La ligne qui sépare la langue poétique de la langue vulgaire doit être maintenue, sans cependant devenir une barrière infranchissable; car on sait que les mots sont comme les pièces de monnaie, dont le relief s'efface par l'usage et la circulation: il y en a aussi que le changement des idées ou quelque circonstance accidentelle dépouille de leur noblesse. Il en est de même des métaphores. Donc, puisqu'il y a des mots qui doivent déchoir, il faut qu'il y en ait qui puissent parvenir. Horace l'avait bien compris lorsqu'il disait :

Multa renascentur quæ jam cecidere, cadentque
Quæ nunc sunt in honore vocabula1.

Sans ce perpétuel mouvement, la langue d'élite ne tarderait pas à s'étioler et à dépérir; comme les aristocraties qui ne se recrutent pas, elle n'aurait plus ni sang, ni muscles, ni couleur.

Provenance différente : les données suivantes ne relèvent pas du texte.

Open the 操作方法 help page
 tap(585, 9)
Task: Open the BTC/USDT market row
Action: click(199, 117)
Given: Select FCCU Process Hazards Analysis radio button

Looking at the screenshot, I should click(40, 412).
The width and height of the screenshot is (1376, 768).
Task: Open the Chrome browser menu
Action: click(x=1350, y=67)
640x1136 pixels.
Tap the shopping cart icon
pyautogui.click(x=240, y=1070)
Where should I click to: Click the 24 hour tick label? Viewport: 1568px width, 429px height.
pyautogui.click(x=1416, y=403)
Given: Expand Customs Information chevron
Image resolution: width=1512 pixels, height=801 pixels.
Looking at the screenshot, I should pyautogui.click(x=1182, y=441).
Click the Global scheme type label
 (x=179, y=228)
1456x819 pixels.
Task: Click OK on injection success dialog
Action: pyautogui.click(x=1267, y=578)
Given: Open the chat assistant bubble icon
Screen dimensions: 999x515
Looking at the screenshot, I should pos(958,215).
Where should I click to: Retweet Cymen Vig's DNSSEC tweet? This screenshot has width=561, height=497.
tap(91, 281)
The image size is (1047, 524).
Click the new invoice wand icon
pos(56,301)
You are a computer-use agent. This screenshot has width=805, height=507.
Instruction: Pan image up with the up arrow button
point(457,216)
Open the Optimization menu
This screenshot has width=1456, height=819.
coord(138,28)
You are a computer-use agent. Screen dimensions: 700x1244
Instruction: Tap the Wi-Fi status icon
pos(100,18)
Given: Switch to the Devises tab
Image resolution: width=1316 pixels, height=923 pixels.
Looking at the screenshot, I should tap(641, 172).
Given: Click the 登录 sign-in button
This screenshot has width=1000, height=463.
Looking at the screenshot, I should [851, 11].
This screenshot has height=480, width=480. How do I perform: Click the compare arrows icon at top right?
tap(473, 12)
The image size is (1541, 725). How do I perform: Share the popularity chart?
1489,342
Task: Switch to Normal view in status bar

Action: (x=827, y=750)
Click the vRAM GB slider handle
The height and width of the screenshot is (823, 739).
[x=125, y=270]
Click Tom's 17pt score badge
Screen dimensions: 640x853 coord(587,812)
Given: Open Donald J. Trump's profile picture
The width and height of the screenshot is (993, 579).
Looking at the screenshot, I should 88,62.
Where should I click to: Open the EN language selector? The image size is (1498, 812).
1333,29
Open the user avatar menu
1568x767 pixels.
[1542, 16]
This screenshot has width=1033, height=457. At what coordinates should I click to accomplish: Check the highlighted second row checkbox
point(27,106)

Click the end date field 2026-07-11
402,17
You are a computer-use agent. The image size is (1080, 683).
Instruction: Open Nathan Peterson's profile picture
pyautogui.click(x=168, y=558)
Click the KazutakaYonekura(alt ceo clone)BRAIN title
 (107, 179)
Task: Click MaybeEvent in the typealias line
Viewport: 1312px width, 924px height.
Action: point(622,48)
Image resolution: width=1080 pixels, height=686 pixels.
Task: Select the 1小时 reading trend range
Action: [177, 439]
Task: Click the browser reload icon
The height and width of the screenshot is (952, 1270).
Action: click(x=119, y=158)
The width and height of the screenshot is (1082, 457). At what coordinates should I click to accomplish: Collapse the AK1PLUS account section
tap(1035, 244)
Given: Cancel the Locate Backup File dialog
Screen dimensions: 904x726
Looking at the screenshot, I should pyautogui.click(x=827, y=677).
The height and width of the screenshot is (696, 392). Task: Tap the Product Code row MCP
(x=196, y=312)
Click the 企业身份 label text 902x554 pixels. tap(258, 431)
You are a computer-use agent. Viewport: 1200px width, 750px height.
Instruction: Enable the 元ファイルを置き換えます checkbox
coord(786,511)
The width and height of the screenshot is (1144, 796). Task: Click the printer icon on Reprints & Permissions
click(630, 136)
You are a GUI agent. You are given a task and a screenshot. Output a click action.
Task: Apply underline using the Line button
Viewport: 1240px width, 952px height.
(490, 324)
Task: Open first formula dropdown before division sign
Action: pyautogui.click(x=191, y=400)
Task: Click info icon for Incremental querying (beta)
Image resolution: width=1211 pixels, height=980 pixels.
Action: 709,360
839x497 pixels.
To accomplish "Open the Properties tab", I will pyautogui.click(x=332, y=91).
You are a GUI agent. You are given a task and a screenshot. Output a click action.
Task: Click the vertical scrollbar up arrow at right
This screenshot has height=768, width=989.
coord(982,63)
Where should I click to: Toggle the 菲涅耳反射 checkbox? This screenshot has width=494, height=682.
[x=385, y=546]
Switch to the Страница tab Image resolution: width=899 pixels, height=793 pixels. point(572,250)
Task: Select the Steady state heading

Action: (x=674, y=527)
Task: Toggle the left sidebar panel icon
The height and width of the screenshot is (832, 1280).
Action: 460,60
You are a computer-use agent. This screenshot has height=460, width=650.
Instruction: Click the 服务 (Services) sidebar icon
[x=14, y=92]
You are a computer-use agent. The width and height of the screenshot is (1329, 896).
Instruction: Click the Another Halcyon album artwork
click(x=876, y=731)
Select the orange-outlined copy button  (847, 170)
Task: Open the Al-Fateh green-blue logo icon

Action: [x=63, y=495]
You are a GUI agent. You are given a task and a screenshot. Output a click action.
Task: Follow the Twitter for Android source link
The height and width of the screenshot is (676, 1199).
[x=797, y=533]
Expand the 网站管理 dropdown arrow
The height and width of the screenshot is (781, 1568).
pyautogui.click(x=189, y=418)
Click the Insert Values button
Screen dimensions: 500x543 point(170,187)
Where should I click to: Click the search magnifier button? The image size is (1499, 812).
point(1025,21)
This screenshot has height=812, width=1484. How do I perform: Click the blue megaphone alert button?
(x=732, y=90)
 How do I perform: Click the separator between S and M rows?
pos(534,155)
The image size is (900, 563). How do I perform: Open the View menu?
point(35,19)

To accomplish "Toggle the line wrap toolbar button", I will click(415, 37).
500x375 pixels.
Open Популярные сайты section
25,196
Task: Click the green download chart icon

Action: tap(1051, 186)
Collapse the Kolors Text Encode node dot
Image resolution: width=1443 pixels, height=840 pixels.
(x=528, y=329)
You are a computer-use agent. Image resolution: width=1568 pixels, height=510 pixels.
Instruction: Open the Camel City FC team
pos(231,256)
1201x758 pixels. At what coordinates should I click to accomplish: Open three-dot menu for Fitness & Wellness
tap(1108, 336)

L'audace et le goût des grands écrivains peuvent seuls prévenir le danger, en rajeunissant des mots anciens délaissés par caprice ou par négligence, et donnant discrètement des lettres de noblesse à ces termes heureux qui naissent chaque jour du besoin des idées et sous l'inspiration du bon sens dans la langue populaire. Surtout gardons-nous de laisser déborder brusquement et sans choix la langue vulgaire; prévenons les invasions étrangères et les combinaisons artificielles ces moyens de recrutement sont des causes de trouble et de confusion, un luxe indigent.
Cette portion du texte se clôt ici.